- **Exercise objective**
In the data below, repeat the line containing "Select the zaiaku application file icon" and every following line exactly, up to and including the last line. Exclude pictures.

- **Records for processing**
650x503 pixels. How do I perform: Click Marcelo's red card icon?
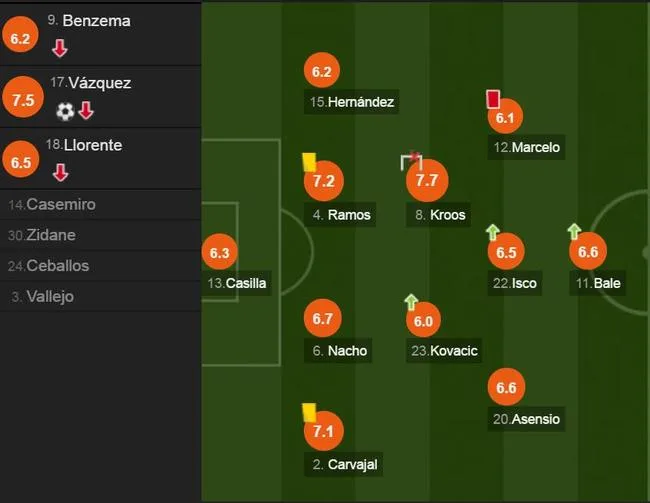click(x=493, y=100)
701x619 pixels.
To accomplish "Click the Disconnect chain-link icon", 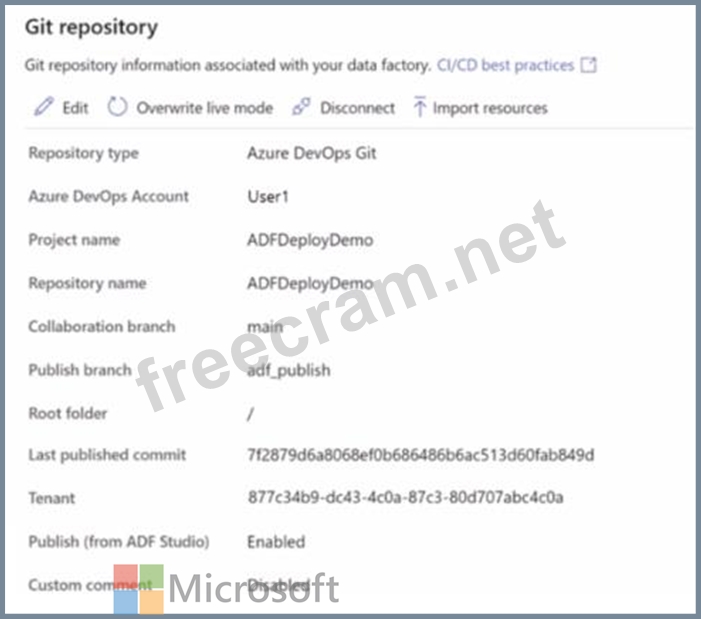I will (300, 108).
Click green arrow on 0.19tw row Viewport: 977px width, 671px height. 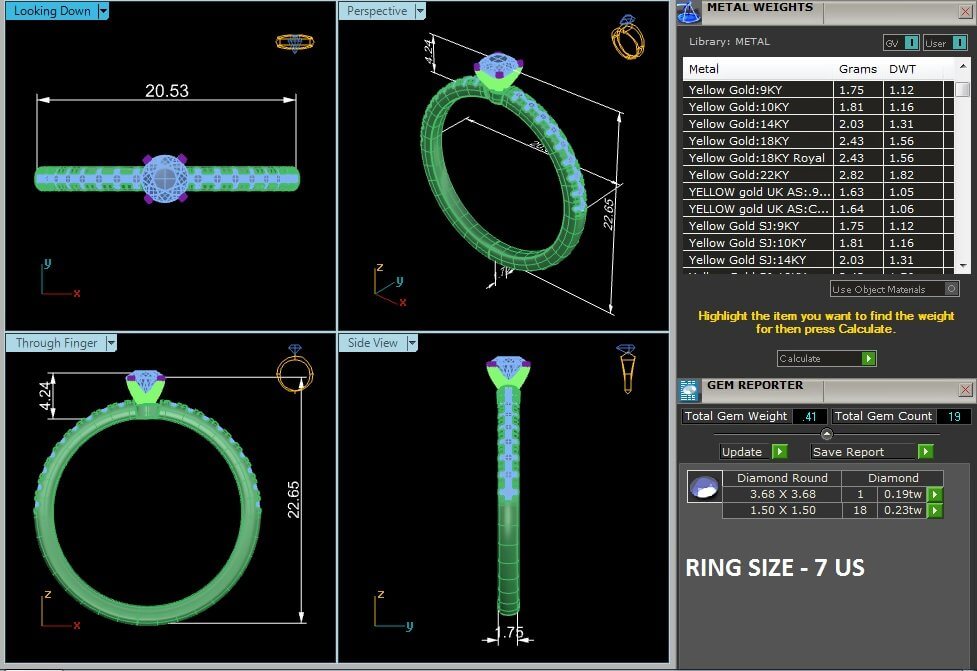(935, 494)
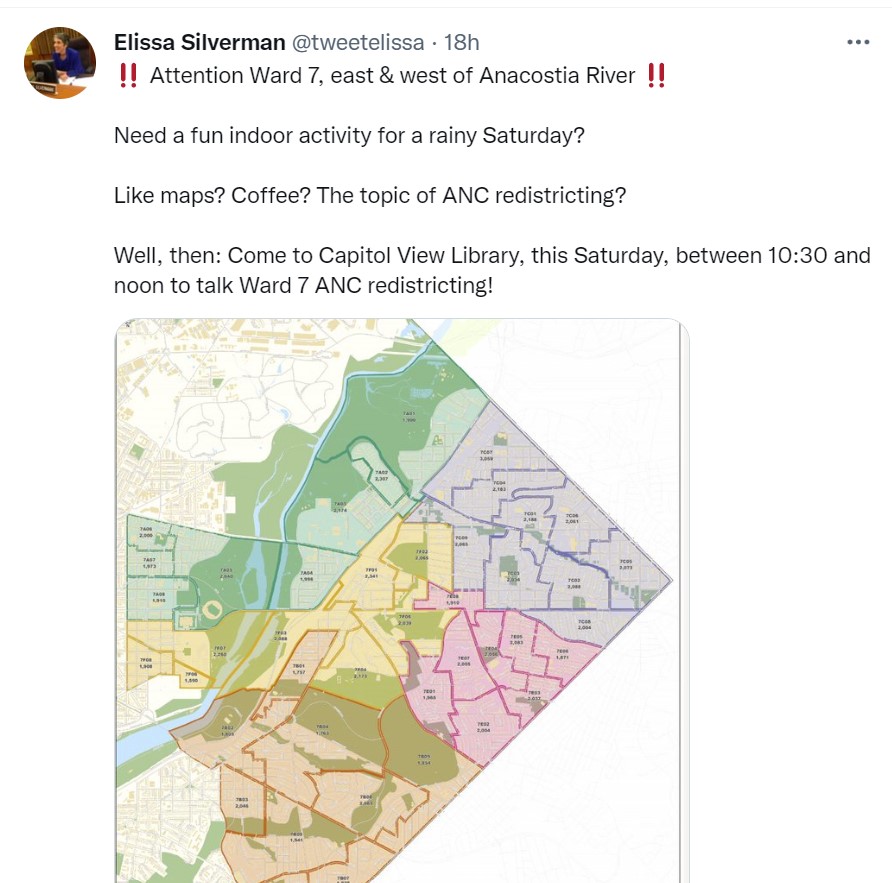Image resolution: width=892 pixels, height=883 pixels.
Task: Open Elissa Silverman's display name link
Action: (x=199, y=42)
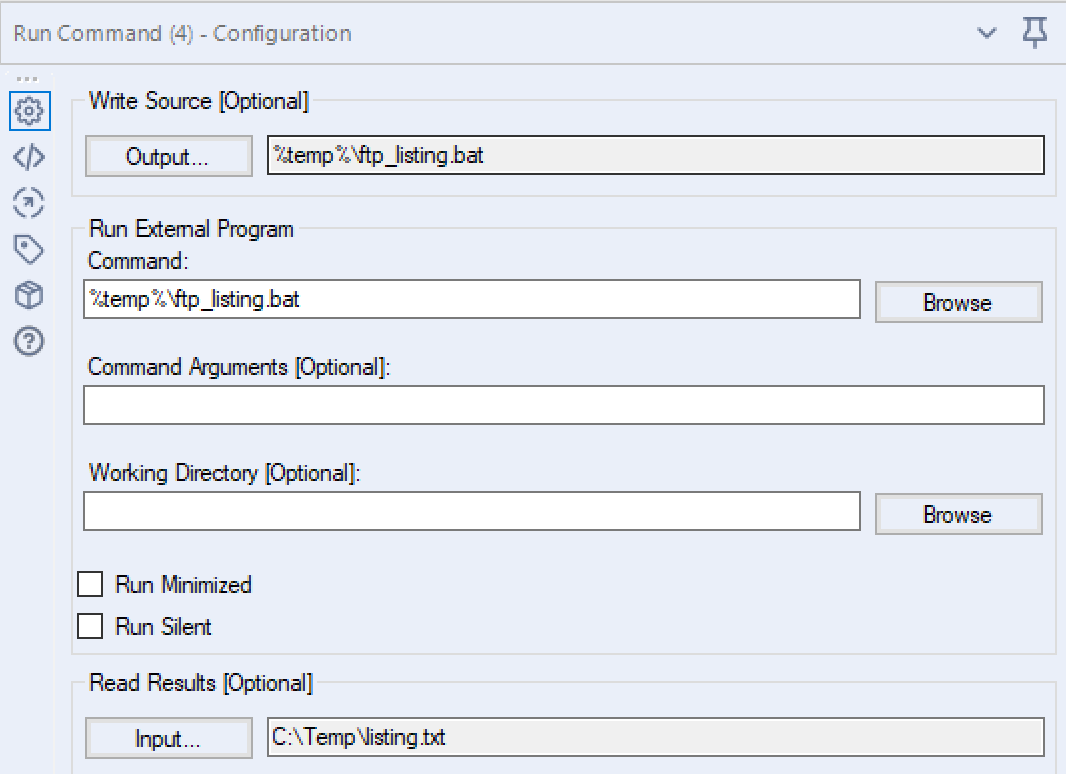Open the Configuration gear icon

coord(29,111)
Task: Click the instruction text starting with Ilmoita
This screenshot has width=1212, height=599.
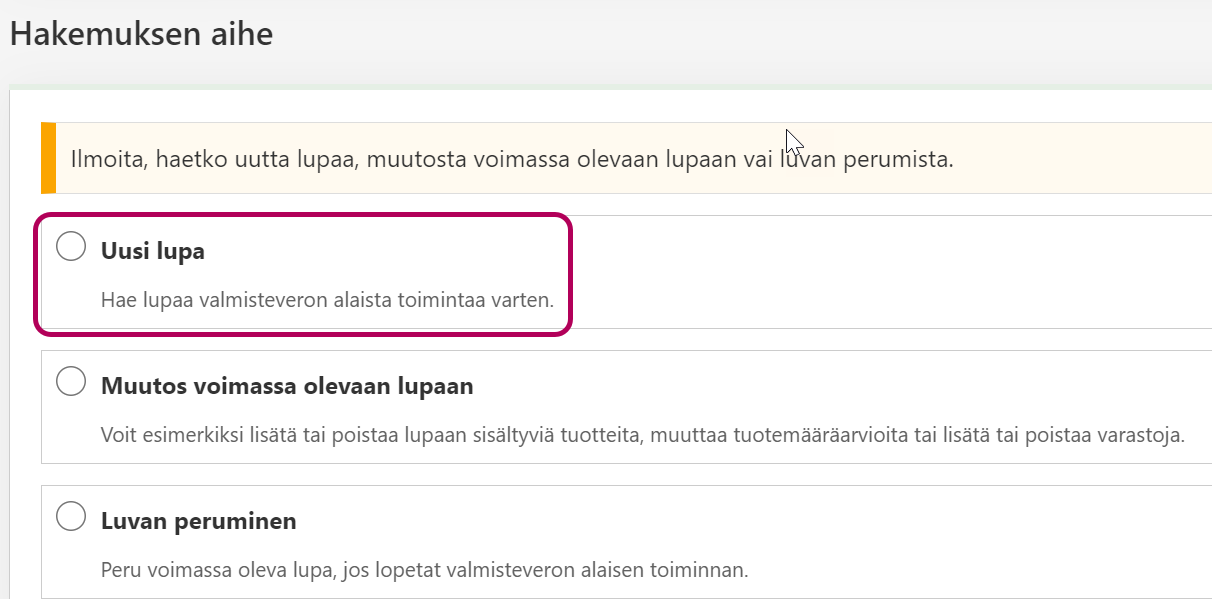Action: (511, 159)
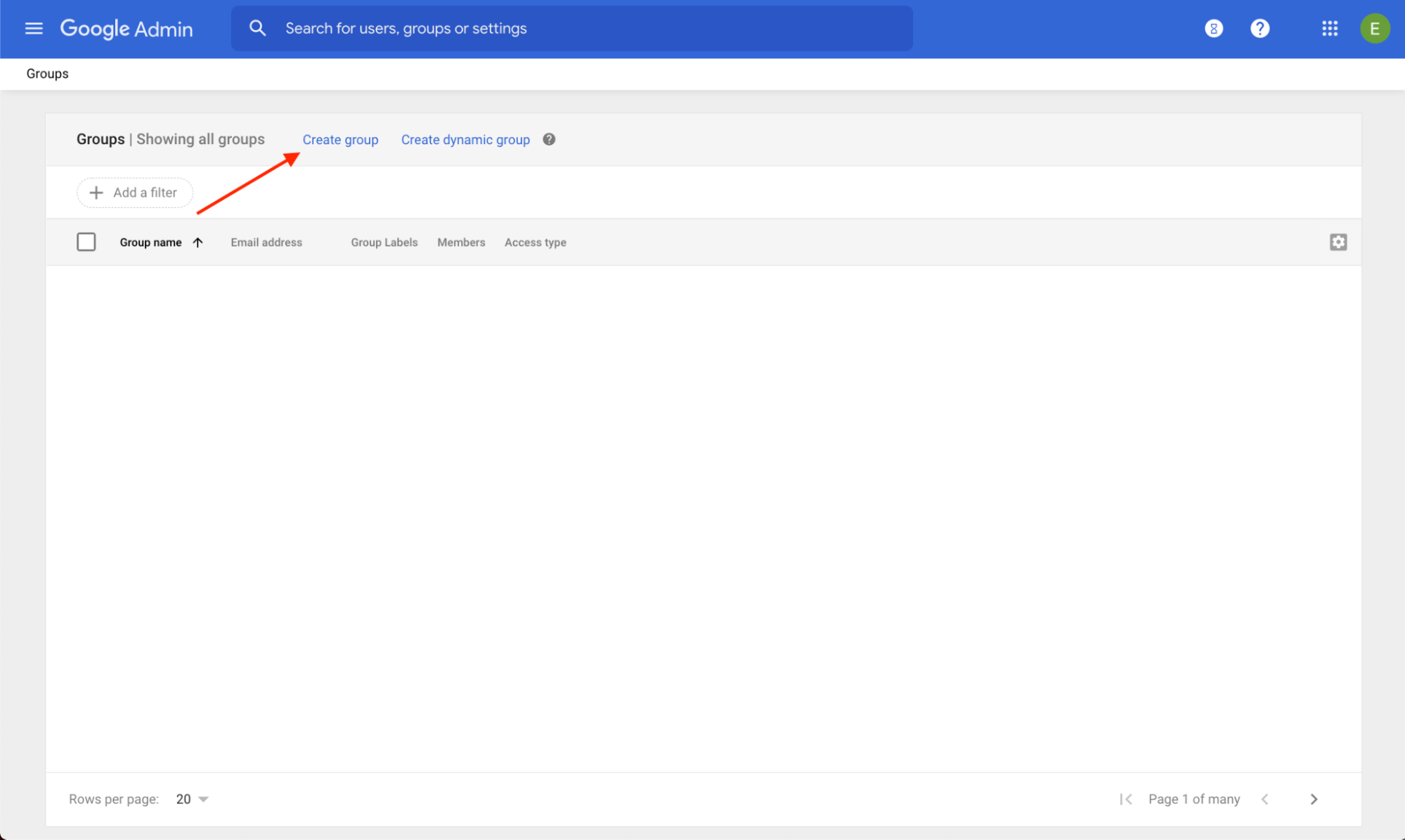Click the hamburger menu icon
The height and width of the screenshot is (840, 1405).
pyautogui.click(x=32, y=28)
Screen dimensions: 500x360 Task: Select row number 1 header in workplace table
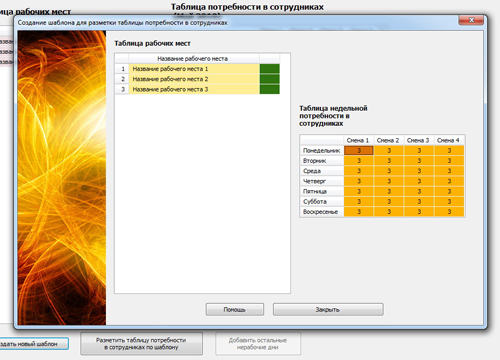(122, 69)
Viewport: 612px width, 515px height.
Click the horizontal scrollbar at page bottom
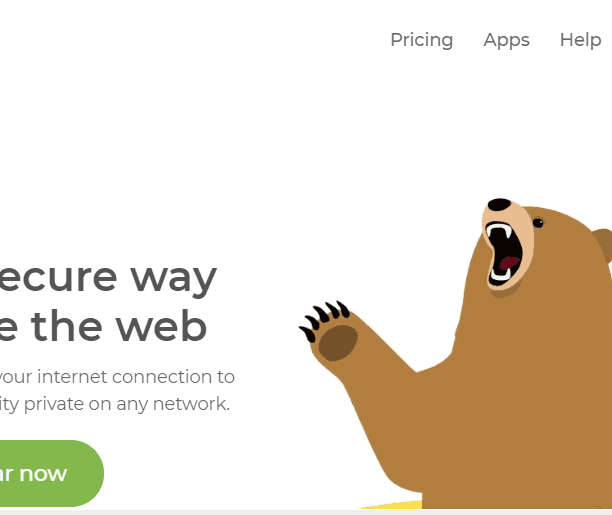coord(306,512)
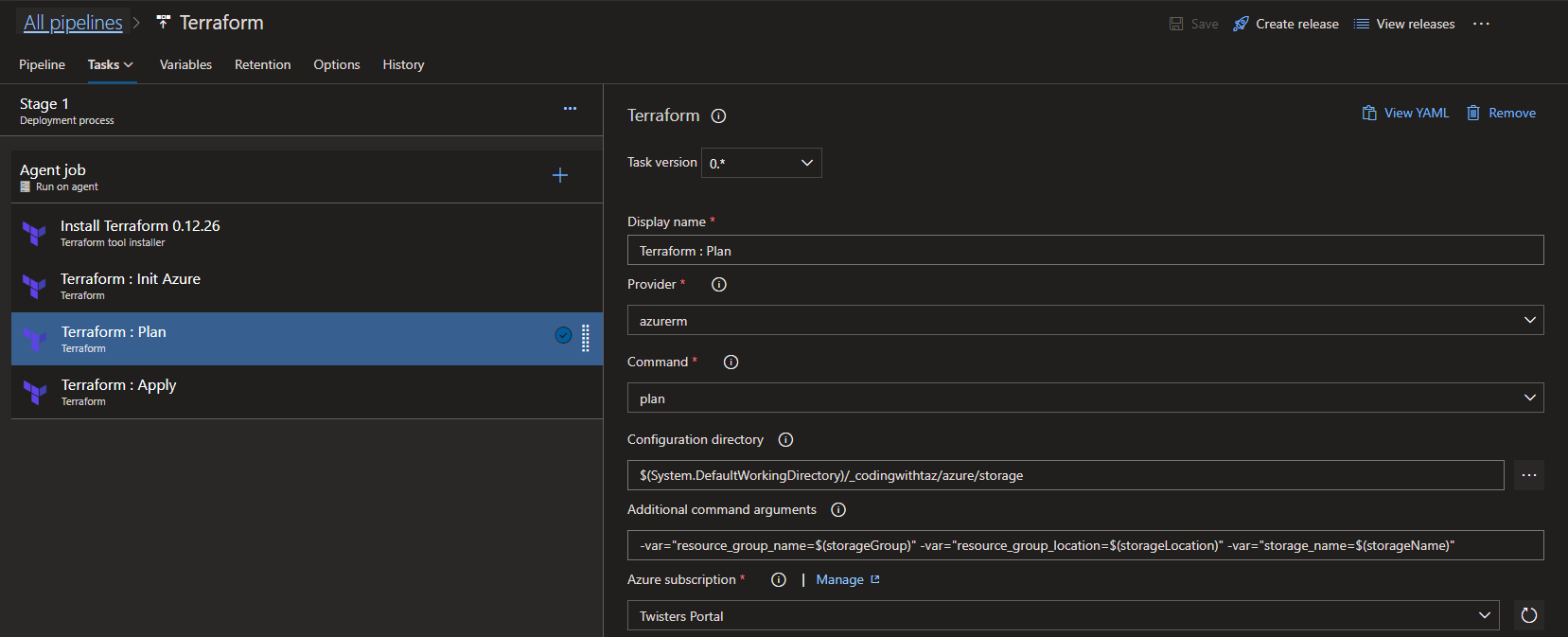Open the Command plan dropdown
This screenshot has width=1568, height=637.
(x=1084, y=398)
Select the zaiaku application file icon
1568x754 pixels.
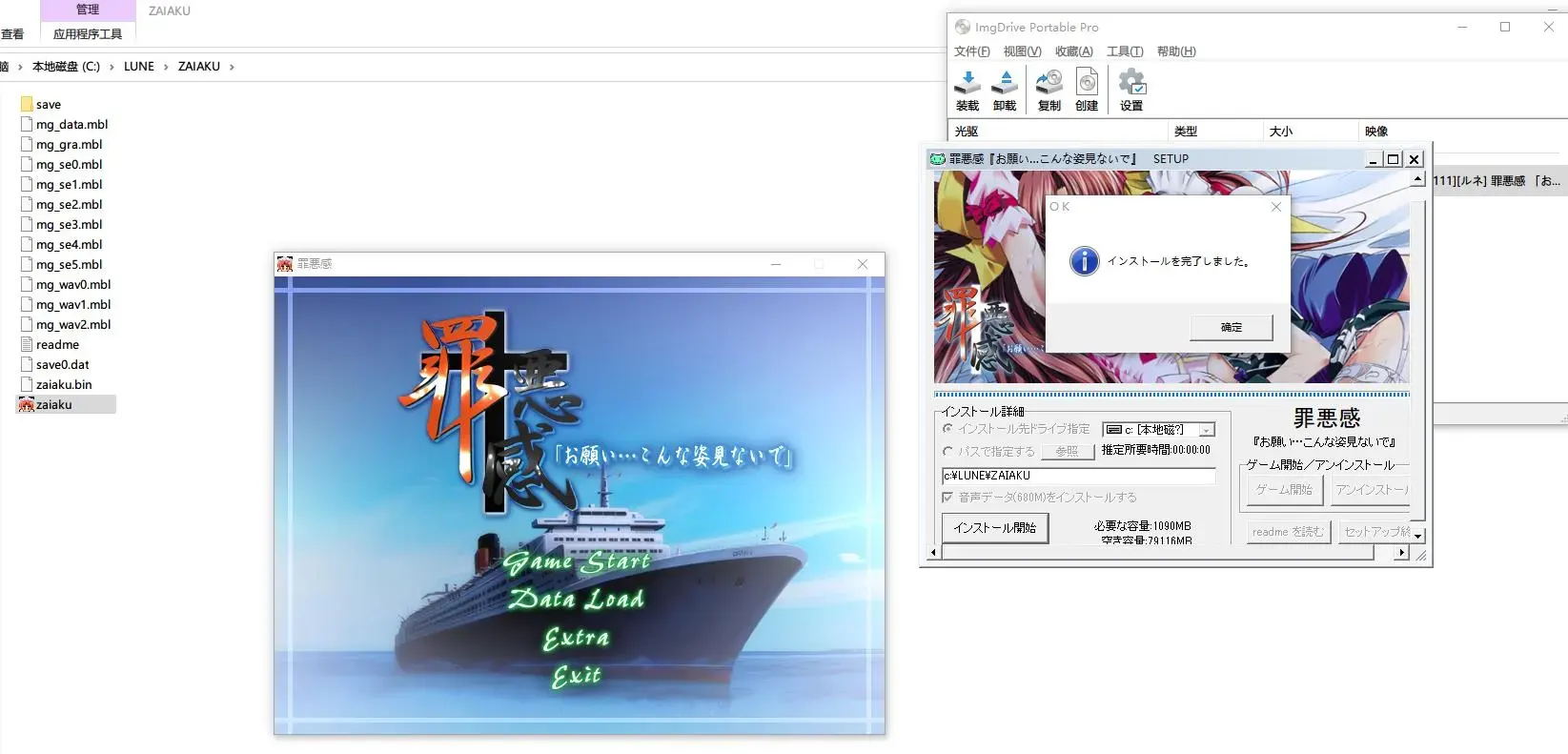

- **Your solution**
Select the zaiaku application file icon
1568x754 pixels.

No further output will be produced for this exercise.